## Work order
Output each line of the listing that follows, with every character kept as it is.
━━━━━━━━━━━━━━━━━━━━━━━━━━━━━━
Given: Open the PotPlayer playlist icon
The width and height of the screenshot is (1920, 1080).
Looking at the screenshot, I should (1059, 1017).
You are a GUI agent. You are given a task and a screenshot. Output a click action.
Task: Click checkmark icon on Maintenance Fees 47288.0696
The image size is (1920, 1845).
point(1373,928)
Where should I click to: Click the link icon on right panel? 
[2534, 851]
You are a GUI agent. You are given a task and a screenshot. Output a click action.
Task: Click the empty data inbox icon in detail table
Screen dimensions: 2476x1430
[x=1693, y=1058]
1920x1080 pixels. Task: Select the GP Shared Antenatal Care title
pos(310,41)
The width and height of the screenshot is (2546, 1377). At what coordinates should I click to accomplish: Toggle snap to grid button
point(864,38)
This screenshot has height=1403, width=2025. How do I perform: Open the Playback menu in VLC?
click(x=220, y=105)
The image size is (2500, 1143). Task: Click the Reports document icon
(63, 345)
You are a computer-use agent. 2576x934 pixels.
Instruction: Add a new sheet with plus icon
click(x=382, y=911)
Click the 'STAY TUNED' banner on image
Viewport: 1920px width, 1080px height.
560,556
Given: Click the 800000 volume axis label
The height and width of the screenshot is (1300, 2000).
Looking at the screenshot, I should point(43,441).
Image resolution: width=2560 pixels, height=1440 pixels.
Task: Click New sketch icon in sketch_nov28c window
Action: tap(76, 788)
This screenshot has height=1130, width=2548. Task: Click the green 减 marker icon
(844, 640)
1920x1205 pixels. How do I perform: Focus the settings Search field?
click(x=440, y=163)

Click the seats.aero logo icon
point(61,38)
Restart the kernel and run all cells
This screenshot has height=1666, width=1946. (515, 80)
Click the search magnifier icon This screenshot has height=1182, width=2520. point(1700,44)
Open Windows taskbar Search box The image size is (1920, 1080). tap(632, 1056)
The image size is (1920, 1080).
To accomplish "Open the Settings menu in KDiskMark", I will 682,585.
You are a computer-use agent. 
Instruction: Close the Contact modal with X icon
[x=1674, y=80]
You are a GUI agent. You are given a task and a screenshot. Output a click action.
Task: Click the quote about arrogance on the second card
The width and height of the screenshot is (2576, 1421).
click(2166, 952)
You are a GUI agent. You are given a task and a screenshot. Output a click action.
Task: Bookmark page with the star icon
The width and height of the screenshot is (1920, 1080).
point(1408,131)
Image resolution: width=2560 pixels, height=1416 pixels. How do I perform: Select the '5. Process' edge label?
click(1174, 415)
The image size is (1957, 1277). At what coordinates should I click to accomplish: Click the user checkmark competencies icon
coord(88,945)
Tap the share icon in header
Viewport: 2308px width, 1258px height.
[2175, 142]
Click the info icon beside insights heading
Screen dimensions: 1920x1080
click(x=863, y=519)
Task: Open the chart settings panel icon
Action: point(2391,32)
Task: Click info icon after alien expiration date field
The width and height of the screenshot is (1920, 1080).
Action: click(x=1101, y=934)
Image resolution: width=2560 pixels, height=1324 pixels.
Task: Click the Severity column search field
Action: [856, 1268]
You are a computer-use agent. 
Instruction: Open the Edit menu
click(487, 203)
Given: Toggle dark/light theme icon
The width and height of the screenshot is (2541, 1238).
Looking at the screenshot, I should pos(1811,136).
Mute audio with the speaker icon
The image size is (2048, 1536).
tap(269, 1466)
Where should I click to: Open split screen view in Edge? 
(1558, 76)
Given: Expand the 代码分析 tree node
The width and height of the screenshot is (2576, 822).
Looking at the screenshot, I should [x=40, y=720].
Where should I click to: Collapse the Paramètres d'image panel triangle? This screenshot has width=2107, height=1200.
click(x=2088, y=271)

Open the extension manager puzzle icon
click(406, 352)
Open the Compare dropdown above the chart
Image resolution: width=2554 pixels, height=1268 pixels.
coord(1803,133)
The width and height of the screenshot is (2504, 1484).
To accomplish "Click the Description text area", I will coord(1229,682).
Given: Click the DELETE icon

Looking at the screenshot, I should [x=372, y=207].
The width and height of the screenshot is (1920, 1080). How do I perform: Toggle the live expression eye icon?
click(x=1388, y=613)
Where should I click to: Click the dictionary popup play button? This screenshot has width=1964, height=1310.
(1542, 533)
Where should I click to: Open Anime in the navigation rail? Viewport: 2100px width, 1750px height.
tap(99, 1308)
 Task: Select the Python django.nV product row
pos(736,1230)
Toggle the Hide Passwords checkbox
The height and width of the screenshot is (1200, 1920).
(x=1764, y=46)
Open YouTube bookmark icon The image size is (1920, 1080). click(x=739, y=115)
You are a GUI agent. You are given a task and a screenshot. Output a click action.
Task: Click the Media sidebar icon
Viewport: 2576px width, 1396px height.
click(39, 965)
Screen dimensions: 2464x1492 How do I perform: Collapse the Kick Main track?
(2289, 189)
━━━━━━━━━━━━━━━━━━━━━━━━━━━━━━
## Output of the task
Given: Open the PotPlayer playlist icon
The width and height of the screenshot is (1920, 1080).
Looking at the screenshot, I should (1059, 1017).
You are a GUI agent. You are given a task and a screenshot. Output a click action.
Task: Click checkmark icon on Maintenance Fees 47288.0696
The image size is (1920, 1845).
point(1373,928)
Where should I click to: Click the link icon on right panel? 
[2534, 851]
You are a GUI agent. You are given a task and a screenshot. Output a click action.
Task: Click the empty data inbox icon in detail table
Screen dimensions: 2476x1430
[x=1693, y=1058]
1920x1080 pixels. Task: Select the GP Shared Antenatal Care title
pos(310,41)
The width and height of the screenshot is (2546, 1377). At what coordinates should I click to accomplish: Toggle snap to grid button
point(864,38)
This screenshot has height=1403, width=2025. How do I perform: Open the Playback menu in VLC?
click(x=220, y=105)
The image size is (2500, 1143). Task: Click the Reports document icon
(63, 345)
You are a computer-use agent. 2576x934 pixels.
Instruction: Add a new sheet with plus icon
click(x=382, y=911)
Click the 'STAY TUNED' banner on image
Viewport: 1920px width, 1080px height.
560,556
Given: Click the 800000 volume axis label
The height and width of the screenshot is (1300, 2000).
Looking at the screenshot, I should point(43,441).
Image resolution: width=2560 pixels, height=1440 pixels.
Task: Click New sketch icon in sketch_nov28c window
Action: tap(76, 788)
This screenshot has height=1130, width=2548. Task: Click the green 减 marker icon
(844, 640)
1920x1205 pixels. How do I perform: Focus the settings Search field?
click(x=440, y=163)

Click the seats.aero logo icon
point(61,38)
Restart the kernel and run all cells
This screenshot has height=1666, width=1946. (515, 80)
Click the search magnifier icon This screenshot has height=1182, width=2520. point(1700,44)
Open Windows taskbar Search box The image size is (1920, 1080). tap(632, 1056)
The image size is (1920, 1080).
To accomplish "Open the Settings menu in KDiskMark", I will 682,585.
You are a computer-use agent. 
Instruction: Close the Contact modal with X icon
[x=1674, y=80]
You are a GUI agent. You are given a task and a screenshot. Output a click action.
Task: Click the quote about arrogance on the second card
The width and height of the screenshot is (2576, 1421).
click(2166, 952)
You are a GUI agent. You are given a task and a screenshot. Output a click action.
Task: Bookmark page with the star icon
The width and height of the screenshot is (1920, 1080).
point(1408,131)
Image resolution: width=2560 pixels, height=1416 pixels. How do I perform: Select the '5. Process' edge label?
click(1174, 415)
The image size is (1957, 1277). At what coordinates should I click to accomplish: Click the user checkmark competencies icon
coord(88,945)
Tap the share icon in header
Viewport: 2308px width, 1258px height.
[2175, 142]
Click the info icon beside insights heading
Screen dimensions: 1920x1080
click(x=863, y=519)
Task: Open the chart settings panel icon
Action: point(2391,32)
Task: Click info icon after alien expiration date field
The width and height of the screenshot is (1920, 1080).
Action: click(x=1101, y=934)
Image resolution: width=2560 pixels, height=1324 pixels.
Task: Click the Severity column search field
Action: [856, 1268]
You are a computer-use agent. 
Instruction: Open the Edit menu
click(487, 203)
Given: Toggle dark/light theme icon
The width and height of the screenshot is (2541, 1238).
Looking at the screenshot, I should pos(1811,136).
Mute audio with the speaker icon
The image size is (2048, 1536).
tap(269, 1466)
Where should I click to: Open split screen view in Edge? 
(1558, 76)
Given: Expand the 代码分析 tree node
The width and height of the screenshot is (2576, 822).
Looking at the screenshot, I should [x=40, y=720].
Where should I click to: Collapse the Paramètres d'image panel triangle? This screenshot has width=2107, height=1200.
click(x=2088, y=271)

Open the extension manager puzzle icon
click(406, 352)
Open the Compare dropdown above the chart
Image resolution: width=2554 pixels, height=1268 pixels.
coord(1803,133)
The width and height of the screenshot is (2504, 1484).
To accomplish "Click the Description text area", I will coord(1229,682).
Given: Click the DELETE icon

Looking at the screenshot, I should [x=372, y=207].
The width and height of the screenshot is (1920, 1080). How do I perform: Toggle the live expression eye icon?
click(x=1388, y=613)
Where should I click to: Click the dictionary popup play button? This screenshot has width=1964, height=1310.
(1542, 533)
Where should I click to: Open Anime in the navigation rail? Viewport: 2100px width, 1750px height.
tap(99, 1308)
 Task: Select the Python django.nV product row
pos(736,1230)
Toggle the Hide Passwords checkbox
The height and width of the screenshot is (1200, 1920).
(x=1764, y=46)
Open YouTube bookmark icon The image size is (1920, 1080). click(x=739, y=115)
You are a GUI agent. You are given a task and a screenshot. Output a click action.
Task: Click the Media sidebar icon
Viewport: 2576px width, 1396px height.
click(39, 965)
Screen dimensions: 2464x1492 How do I perform: Collapse the Kick Main track?
(2289, 189)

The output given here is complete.